**EXERCISE**.
Starting at the line with "Given: Click the Save Log link" and stopping at the final line, retype the data below exactly; do not carry over any pictures.

**SOURCE DATA**.
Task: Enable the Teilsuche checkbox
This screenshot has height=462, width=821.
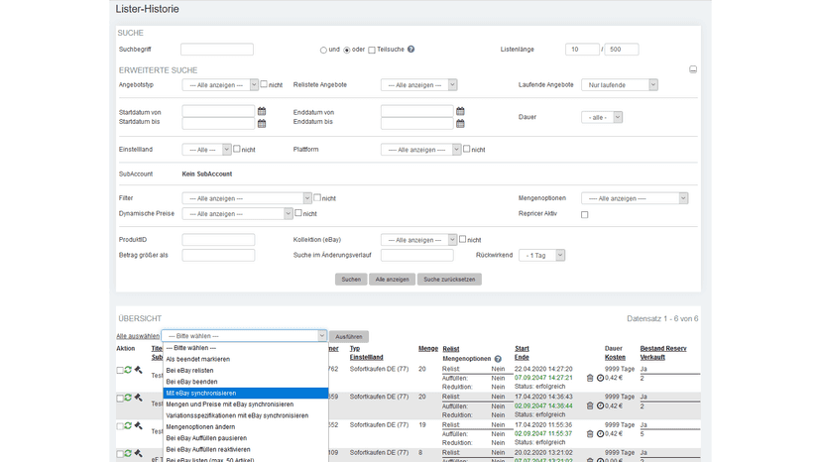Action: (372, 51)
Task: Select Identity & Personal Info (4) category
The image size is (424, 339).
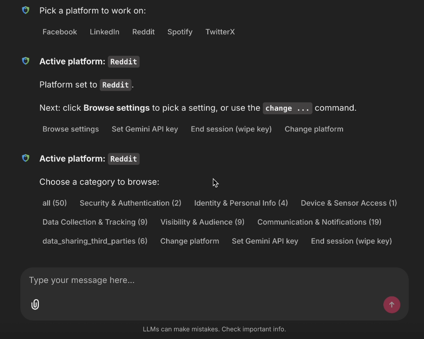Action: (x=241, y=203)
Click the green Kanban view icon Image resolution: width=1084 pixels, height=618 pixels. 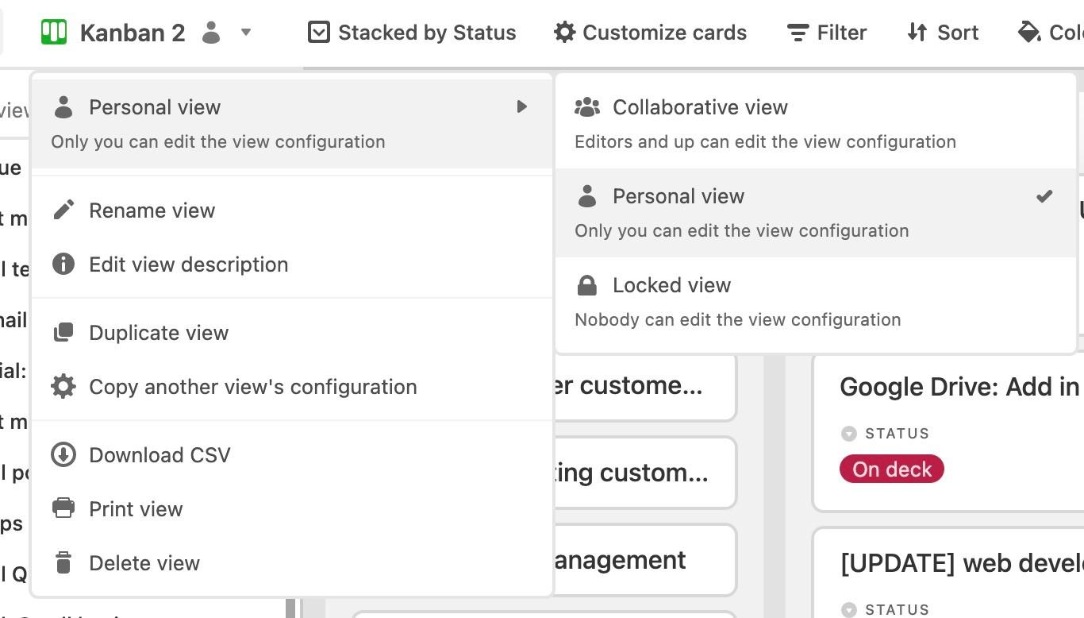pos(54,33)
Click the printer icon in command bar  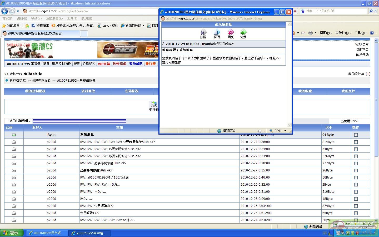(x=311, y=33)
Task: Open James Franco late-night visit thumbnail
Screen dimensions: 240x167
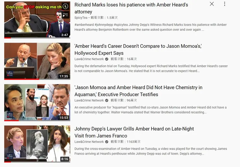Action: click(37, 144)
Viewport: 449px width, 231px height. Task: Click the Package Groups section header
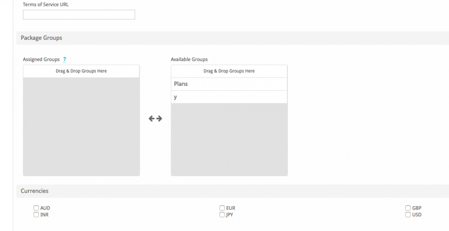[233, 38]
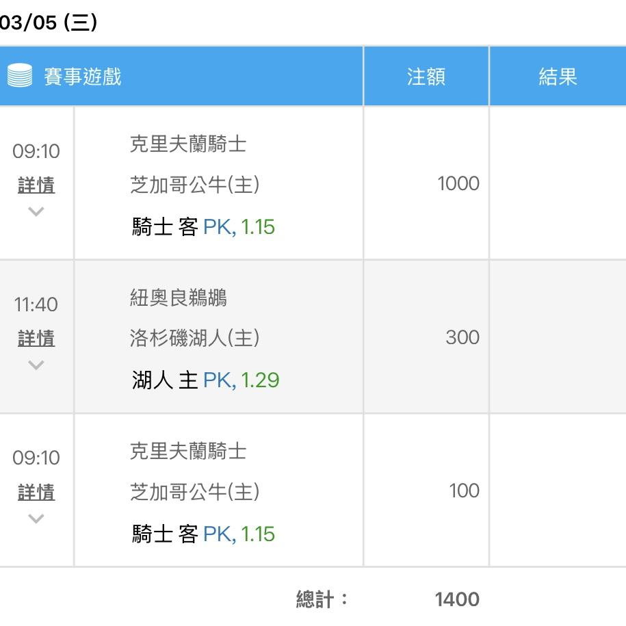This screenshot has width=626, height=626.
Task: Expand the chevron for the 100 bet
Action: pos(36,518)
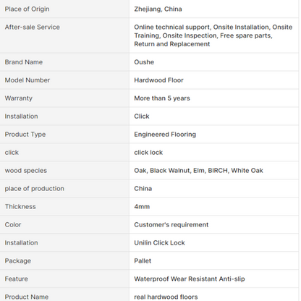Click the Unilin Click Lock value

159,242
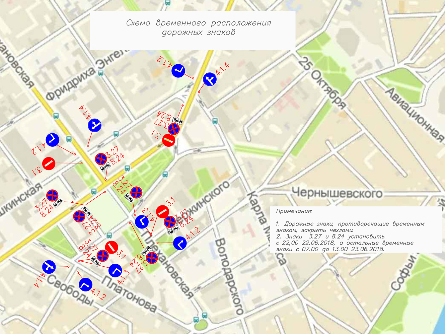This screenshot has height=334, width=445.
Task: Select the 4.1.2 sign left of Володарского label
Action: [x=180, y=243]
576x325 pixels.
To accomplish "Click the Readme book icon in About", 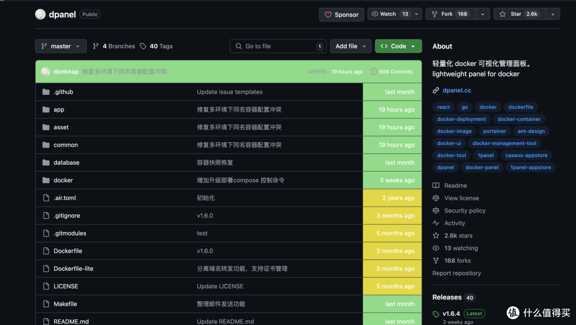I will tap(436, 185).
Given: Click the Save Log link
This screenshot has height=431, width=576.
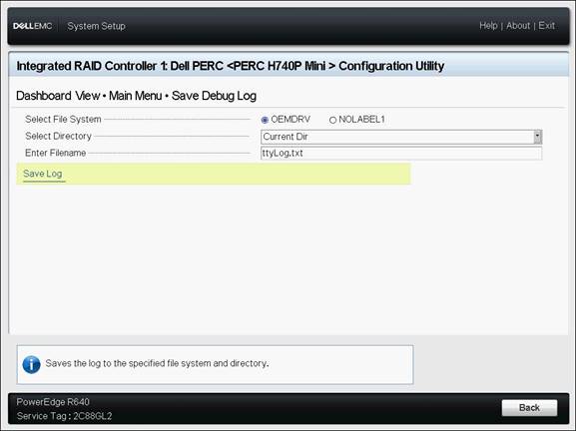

**ANSWER BOX**.
Given: Click the Save Log link
This screenshot has height=431, width=576.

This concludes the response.